It was then a case of applying Gelcoat, filler and Fiberglass as per the first mold half and leaving 24hrs to harden.

The second mold half was trimmed to the edges of the first mold half whilst still stuck together and then the 2 halves were CAREFULLY prised apart.

Once apart I had one half of the mold with the plug still in it and the other not. I carefully removed the plug (Noting the mold halves had not yet reached their full hardness) cleaned up the molds removing any sharp edges with 2000 grit sand paper and set aside for 2 weeks to fully cure and harden.

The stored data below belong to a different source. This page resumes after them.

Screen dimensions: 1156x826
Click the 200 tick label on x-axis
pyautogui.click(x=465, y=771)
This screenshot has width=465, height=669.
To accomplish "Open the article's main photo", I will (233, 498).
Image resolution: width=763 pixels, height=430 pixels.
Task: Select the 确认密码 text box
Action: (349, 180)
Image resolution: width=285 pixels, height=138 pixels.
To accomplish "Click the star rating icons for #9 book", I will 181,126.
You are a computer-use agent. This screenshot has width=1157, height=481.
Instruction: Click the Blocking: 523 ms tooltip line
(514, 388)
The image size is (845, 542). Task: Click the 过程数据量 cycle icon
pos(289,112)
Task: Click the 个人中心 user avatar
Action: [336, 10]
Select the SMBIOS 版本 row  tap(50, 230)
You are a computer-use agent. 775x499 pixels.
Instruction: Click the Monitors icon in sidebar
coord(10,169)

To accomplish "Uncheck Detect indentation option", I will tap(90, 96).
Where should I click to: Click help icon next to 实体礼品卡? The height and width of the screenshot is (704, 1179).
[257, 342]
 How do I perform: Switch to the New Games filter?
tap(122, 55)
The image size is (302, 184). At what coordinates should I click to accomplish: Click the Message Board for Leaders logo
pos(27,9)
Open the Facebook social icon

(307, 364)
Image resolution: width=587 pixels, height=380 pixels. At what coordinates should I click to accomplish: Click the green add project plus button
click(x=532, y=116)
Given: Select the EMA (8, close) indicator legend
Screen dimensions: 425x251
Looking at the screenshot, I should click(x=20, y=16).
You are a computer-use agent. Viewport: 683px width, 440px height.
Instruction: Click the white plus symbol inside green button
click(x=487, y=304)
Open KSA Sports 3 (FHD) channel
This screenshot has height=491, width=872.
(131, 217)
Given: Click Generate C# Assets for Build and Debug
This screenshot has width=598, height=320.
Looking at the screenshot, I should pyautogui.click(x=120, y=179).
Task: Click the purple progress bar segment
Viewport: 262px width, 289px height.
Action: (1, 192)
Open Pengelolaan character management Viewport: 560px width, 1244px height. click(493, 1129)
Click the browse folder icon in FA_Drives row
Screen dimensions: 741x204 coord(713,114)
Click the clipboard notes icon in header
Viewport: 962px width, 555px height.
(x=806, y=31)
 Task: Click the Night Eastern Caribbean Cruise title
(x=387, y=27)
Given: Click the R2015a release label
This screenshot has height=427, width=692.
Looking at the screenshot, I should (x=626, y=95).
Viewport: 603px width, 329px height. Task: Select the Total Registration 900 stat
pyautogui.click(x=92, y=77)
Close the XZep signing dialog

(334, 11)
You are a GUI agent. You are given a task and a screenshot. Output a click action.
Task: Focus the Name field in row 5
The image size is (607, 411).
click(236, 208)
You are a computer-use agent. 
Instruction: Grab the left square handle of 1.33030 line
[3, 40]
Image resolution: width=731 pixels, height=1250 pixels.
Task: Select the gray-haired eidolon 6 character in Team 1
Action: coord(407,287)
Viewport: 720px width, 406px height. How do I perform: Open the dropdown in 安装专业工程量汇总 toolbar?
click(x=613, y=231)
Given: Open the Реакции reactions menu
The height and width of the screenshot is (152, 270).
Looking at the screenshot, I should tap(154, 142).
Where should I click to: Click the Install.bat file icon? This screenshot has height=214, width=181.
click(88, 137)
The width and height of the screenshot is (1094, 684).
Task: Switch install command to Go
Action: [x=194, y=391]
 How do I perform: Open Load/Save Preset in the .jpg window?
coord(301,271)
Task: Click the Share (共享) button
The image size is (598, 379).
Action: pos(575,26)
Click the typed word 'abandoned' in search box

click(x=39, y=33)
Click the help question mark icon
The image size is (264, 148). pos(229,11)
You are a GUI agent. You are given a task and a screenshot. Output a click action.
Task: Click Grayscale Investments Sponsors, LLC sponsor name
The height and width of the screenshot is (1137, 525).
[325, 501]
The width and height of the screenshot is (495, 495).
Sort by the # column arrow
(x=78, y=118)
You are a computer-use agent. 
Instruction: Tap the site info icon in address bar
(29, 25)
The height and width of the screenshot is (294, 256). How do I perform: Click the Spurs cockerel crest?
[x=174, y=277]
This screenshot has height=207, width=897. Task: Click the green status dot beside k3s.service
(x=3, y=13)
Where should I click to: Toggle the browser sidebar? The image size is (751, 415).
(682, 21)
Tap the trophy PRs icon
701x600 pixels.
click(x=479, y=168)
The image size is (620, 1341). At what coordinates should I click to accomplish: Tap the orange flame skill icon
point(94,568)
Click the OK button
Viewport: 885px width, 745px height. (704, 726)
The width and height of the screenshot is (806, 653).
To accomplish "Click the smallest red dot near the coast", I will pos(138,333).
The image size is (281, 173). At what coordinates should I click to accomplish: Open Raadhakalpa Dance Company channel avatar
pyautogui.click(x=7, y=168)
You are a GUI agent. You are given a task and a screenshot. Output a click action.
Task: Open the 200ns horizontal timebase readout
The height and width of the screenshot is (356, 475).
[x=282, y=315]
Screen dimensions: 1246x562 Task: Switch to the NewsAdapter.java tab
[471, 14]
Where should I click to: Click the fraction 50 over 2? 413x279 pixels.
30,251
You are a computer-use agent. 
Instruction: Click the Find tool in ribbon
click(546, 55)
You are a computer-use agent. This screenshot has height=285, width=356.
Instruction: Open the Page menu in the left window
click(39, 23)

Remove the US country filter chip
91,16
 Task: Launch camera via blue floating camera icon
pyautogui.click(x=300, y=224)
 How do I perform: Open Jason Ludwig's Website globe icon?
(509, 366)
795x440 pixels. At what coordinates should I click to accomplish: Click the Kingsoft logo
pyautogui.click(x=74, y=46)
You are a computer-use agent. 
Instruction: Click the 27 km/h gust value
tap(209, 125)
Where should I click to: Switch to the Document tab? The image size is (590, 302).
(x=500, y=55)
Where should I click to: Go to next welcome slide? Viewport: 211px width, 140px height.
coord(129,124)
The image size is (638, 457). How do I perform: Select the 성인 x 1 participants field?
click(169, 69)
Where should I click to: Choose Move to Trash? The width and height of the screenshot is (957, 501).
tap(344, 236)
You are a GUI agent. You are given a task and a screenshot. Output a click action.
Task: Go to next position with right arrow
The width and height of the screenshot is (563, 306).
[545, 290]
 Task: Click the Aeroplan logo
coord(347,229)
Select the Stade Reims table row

A great sigh of relief was had at this stage.


More to follow.

----------


## Robojaz

not sure why some of the photos came out sideways

----------


## Trigger

@Robojaz good effort mate and very informative post for the budding DIY-ers out there. I'm imagining a carbon fibre repro of a K98 stock will be a fun project.

----------


## Robojaz

> @Robojaz good effort mate and very informative post for the budding DIY-ers out there. I'm imagining a carbon fibre repro of a K98 stock will be a fun project.


Well that would be challenge, all those intricate parts and potential traps.. trick would be to find a donor stock to mold off.

----------


## overflow50

@Robojaz Looks great. 
I have been considering laying up a carbon stock and its awesome to see how someone else is doing it step by step. Thanks.

----------


## southpaw

<subscribe> ....

----------


## Micky Duck

heck I wouldve been more than happy with the plywood/laminate one you made to begin with.....great thread to be following.

----------


## Robojaz

Another long post...

----------


## Robojaz

FIRST GO AT A FIBERGLASS STOCK

With the mold complete it was now time to bite the bullet and have a go at making my first rifle stock. As I previously mentioned I had decided that I would make my first stock from Fibreglass as it is cheaper than Carbon Fiber, knowing I would probably make a few F ups along the way.

I still had enough 200g Fiberglass cloth leftover from the mold, so all I had to order was some epoxy resin, microfibre filler ( for the inletting) and some black epoxy tint. (I prefer  black inletting to white)

I ordered the following:

1 litre West Systems 105 resin,

200ml 206 Hardener, and

4 litres of  413 Microfibre filler (more than I needed but I figure I would eventually use it)

The prep was the same for the mold making, lay out and precut all Fibreglass, have brushes, popsicle sticks and  gloves all handy to reach...etc. (This time I did not use a respirator as epoxy resin does not smell as bad as Polyester resin.)

Once everything was laid out and ready, I applied 4 coats of carnuba car wax on both mold halves letting each layer dry to a haze before buffing off. I then applied a light mist coat of PVA release agent and let it dry before applying an additional two heavy coats allowing to dry between coats.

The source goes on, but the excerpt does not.